Hello. I would like to inquire about how XS handles the value of rs1 during load operations (such as LW, LBU, etc.).

For instance, is the address calculated as rs1 + imm, rs1[7:0] + imm, or in some other way?

When calculating the address for a load operation, is the value in the rs1 register truncated in any way? Or is the complete value of rs1used for the calculation?

Thank you very much, I look forward to your response.

Please refer to the ISA manual. XiangShan would not truncate the operand in any way for a load instruction. If the address is insane, an exception will be raised.

Please refer to the ISA manual. XiangShan would not truncate the operand in any way for a load instruction. If the address is insane, an exception will be raised.

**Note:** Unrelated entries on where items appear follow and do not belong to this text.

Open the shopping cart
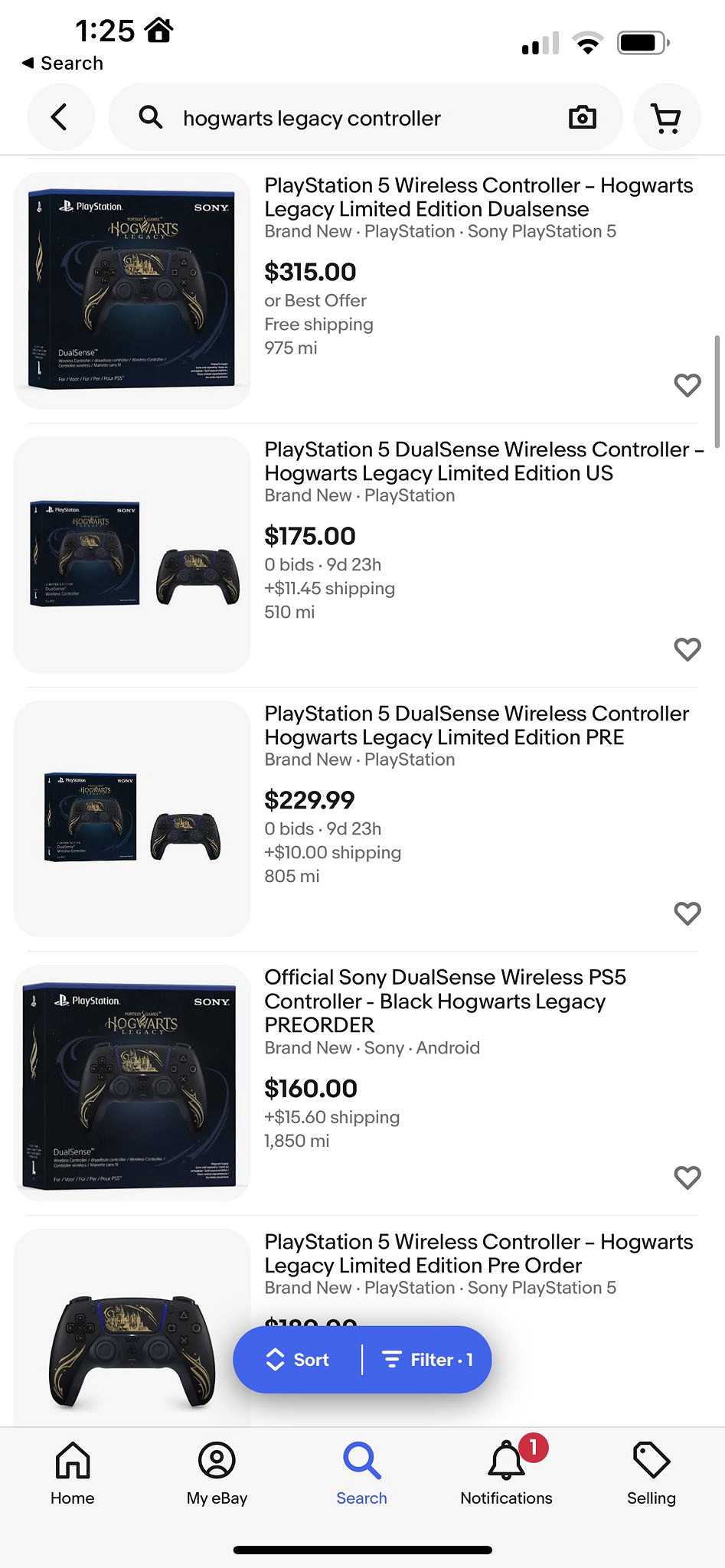Screen dimensions: 725x1568 (x=666, y=117)
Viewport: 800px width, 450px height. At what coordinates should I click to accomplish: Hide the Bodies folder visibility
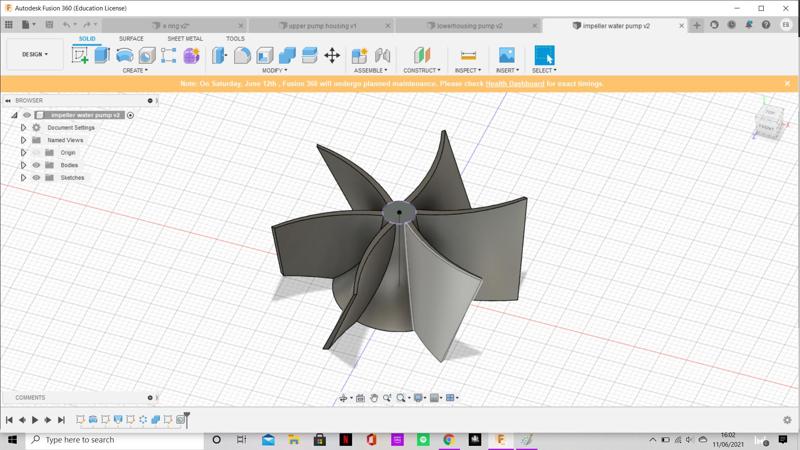click(36, 165)
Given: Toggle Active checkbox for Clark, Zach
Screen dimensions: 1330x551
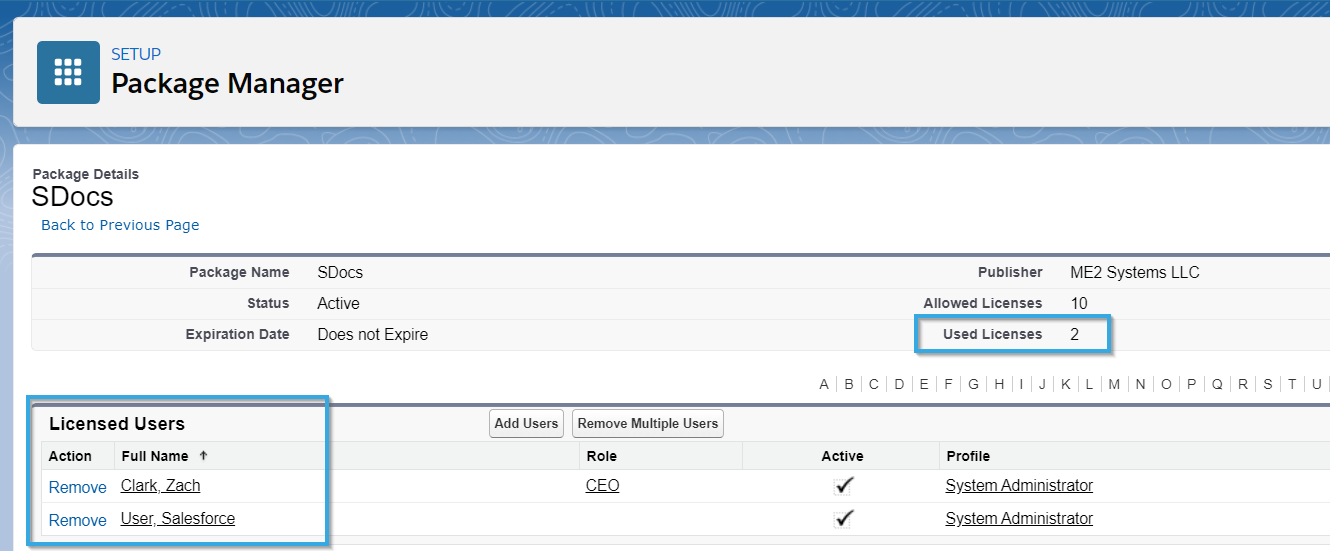Looking at the screenshot, I should pos(843,486).
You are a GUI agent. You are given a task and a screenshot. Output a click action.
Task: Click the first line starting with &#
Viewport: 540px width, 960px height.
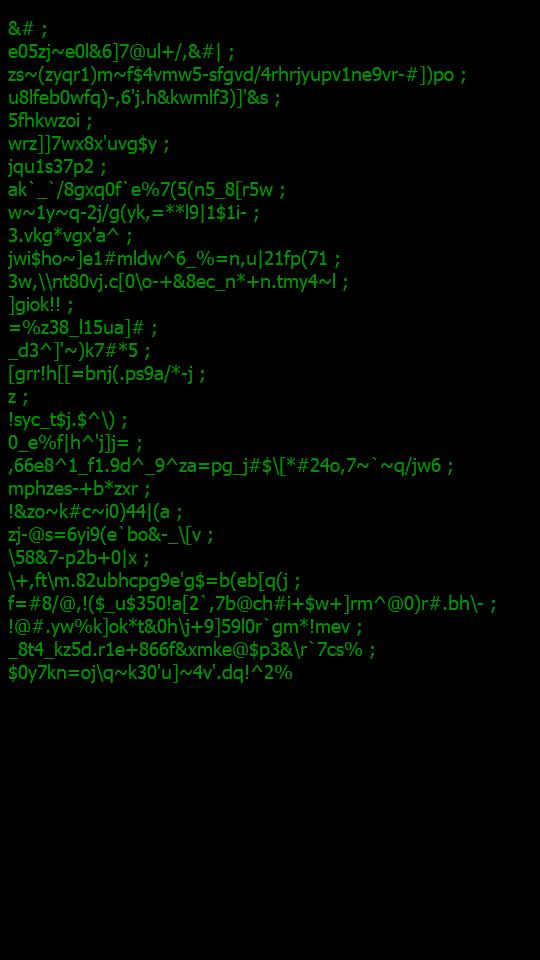(x=28, y=28)
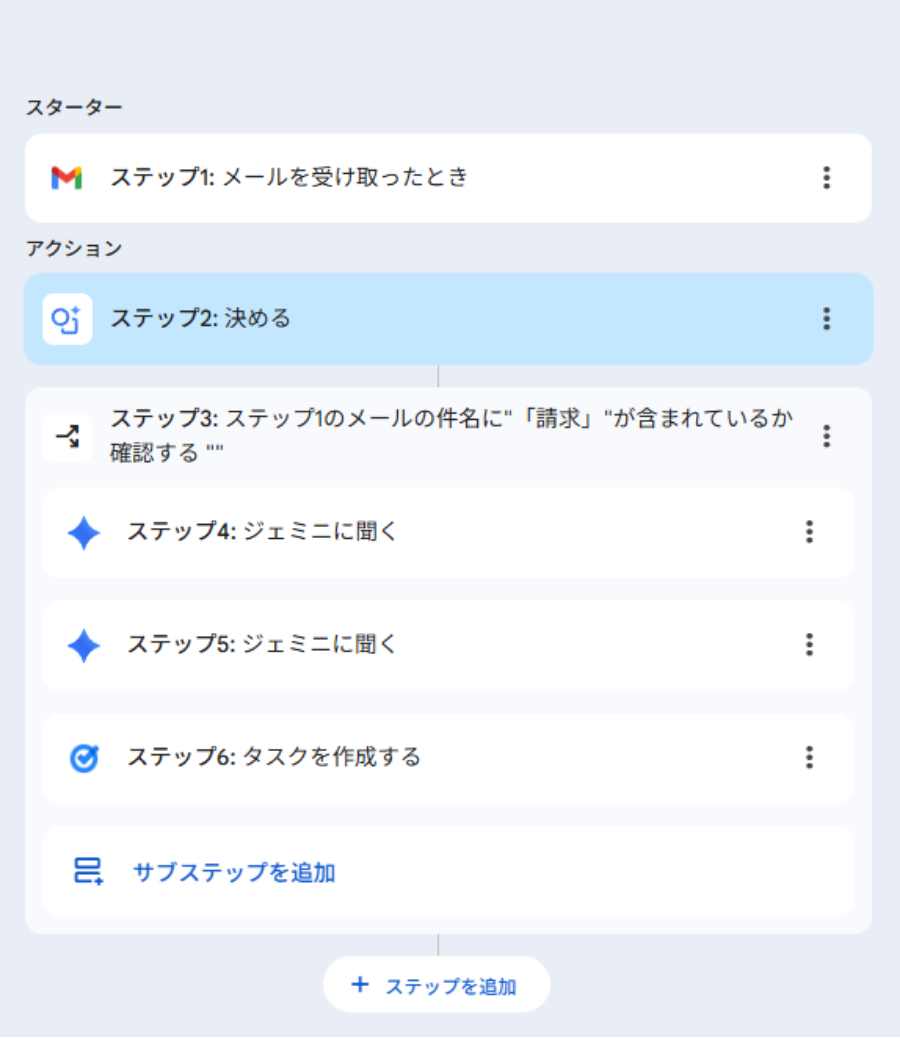Viewport: 900px width, 1038px height.
Task: Open the three-dot menu for Step 2
Action: click(826, 319)
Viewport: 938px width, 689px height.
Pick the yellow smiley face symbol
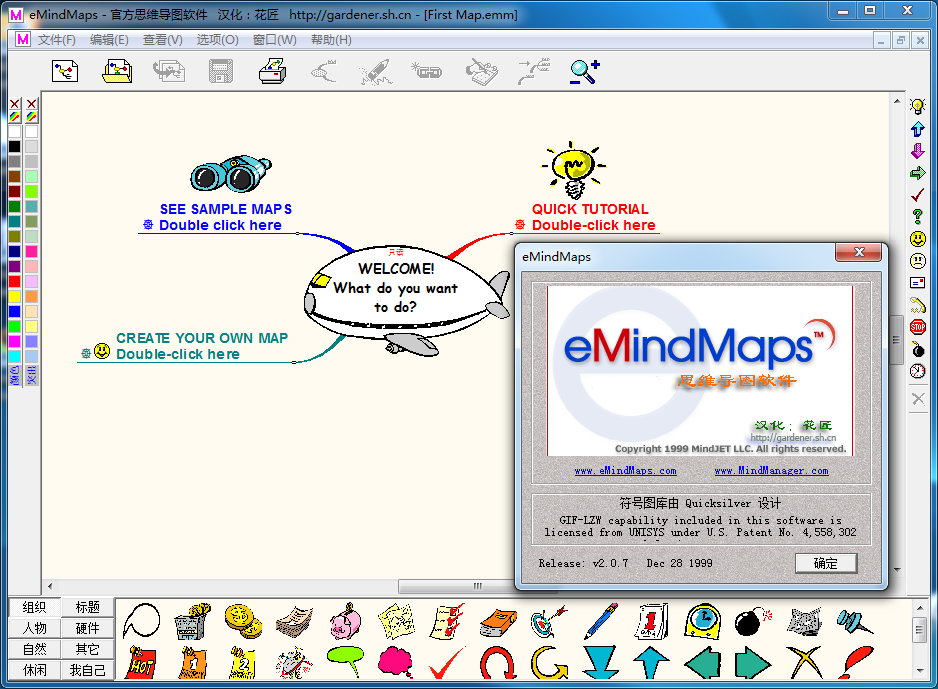click(917, 238)
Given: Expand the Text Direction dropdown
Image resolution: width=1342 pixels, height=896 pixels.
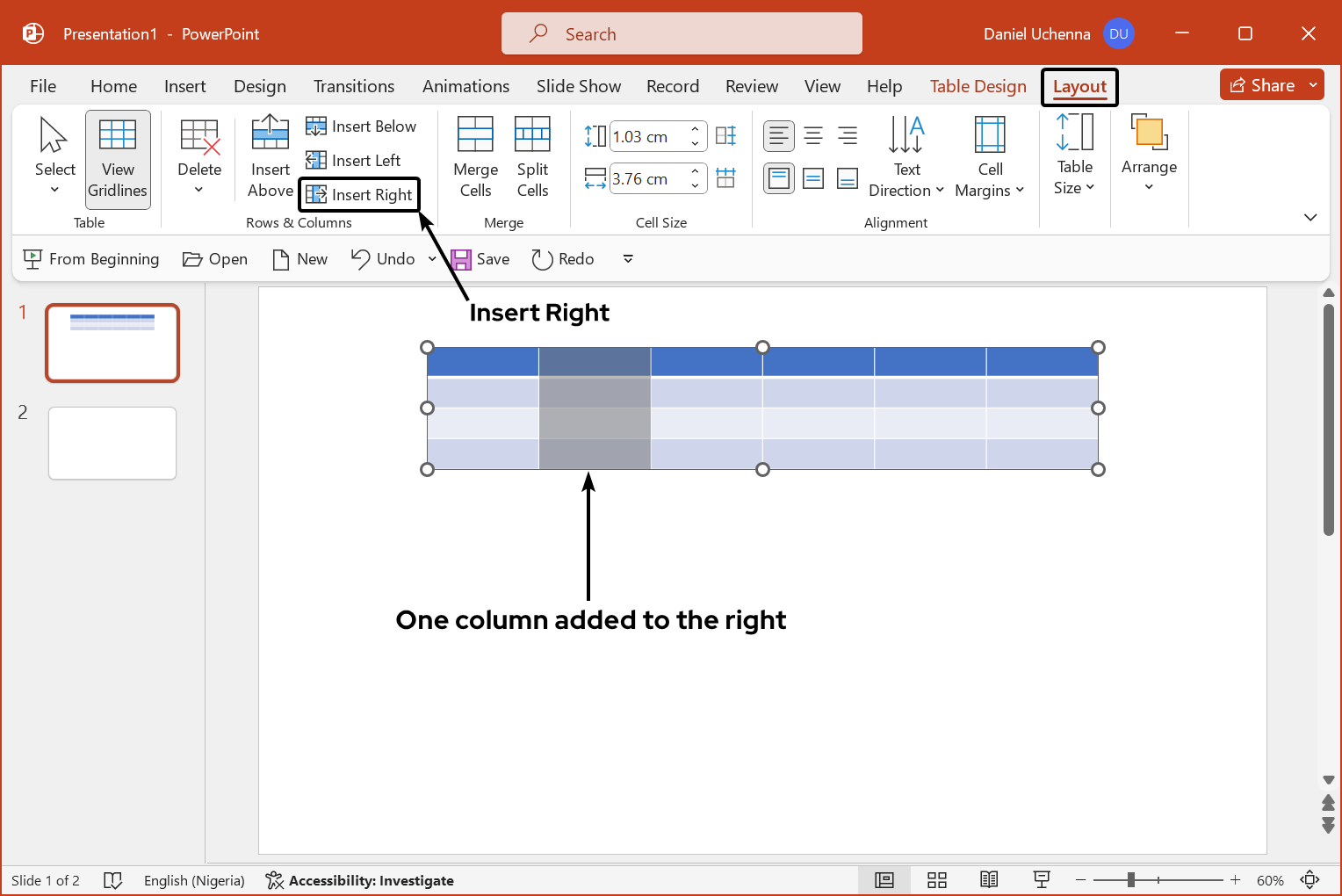Looking at the screenshot, I should coord(905,159).
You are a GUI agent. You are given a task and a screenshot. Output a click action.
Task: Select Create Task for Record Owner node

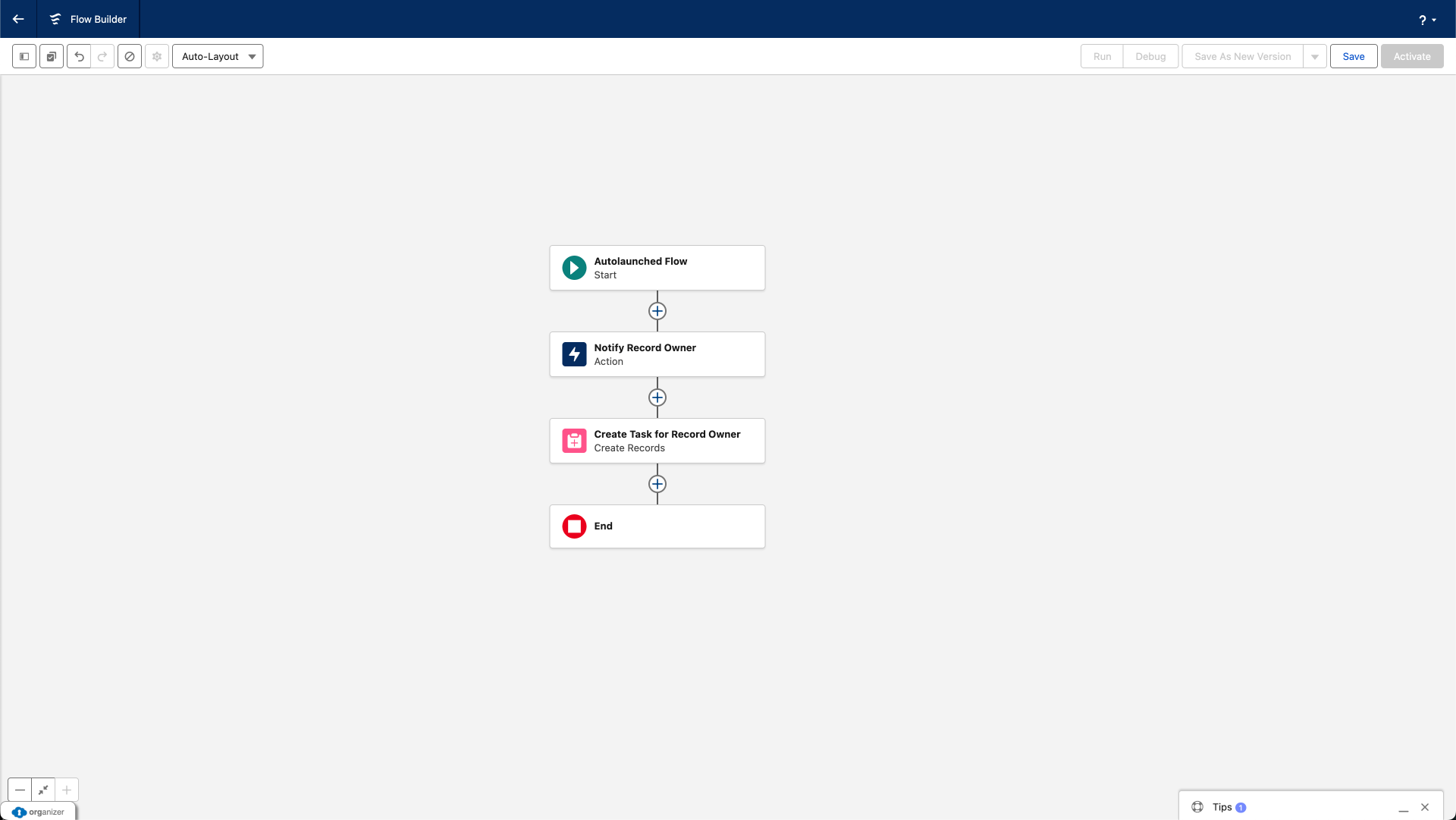click(x=657, y=441)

Hi @Tang-Haojin . Thank you very much. I will close this issue and open a new one regarding the behavior I observed in XiangShan, which confuses me.

Hi @Tang-Haojin , I would like to ask how XiangShan handles situations where the immediate field of a load instruction exceeds the limits set by the instruction format?

This question is not related to XiangShan. Qualified compiler or programmer should know how to handle this.

For instance, say ld a0, imm(a1), if imm is inadequate for you to address the offset, you can change the value in a1.

Actually, many operations in RISC-V which cannot be completed in a single instruction can be divided into multiple instructions, like li a0, 0xf0000000_ffffffff. Hope this can help you.

Thank you for your detailed explanation! If the imm field exceeds the immediate number range of the instruction format, should it trigger an illegal instruction exception?

Please read the ISA spec first. Such instruction does not exist.

image

Thank you, I will give an example.
For example, the immediate format for the c.fld instruction is 5 bits. If I execute c.fld fa1, 128(a1), 128 exceeds the maximum value that can be represented by a 5-bit range.
How does Xiangshan handle this situation?

Hello, your assembly will most likely be rejected by any RISC-V compiler.

Please stop using XiangShan issue as a replacement for GPT/Google, please.

You may try

echo 'ld a0, 2047(a1)' | riscv64-linux-gnu-as -o a.out && riscv64-linux-gnu-objdump -S a.out

and

echo 'ld a0, 2048(a1)' | riscv64-linux-gnu-as -o a.out && riscv64-linux-gnu-objdump -S a.out

Thank you for your kind reminder. I didn't ask GPT/Google, but I observed some differences in behavior between XS and Spike, so I came to ask.

Thank you very much for your timely response. I will start a new issue to discuss the inconsistent behavior I encountered in more detail.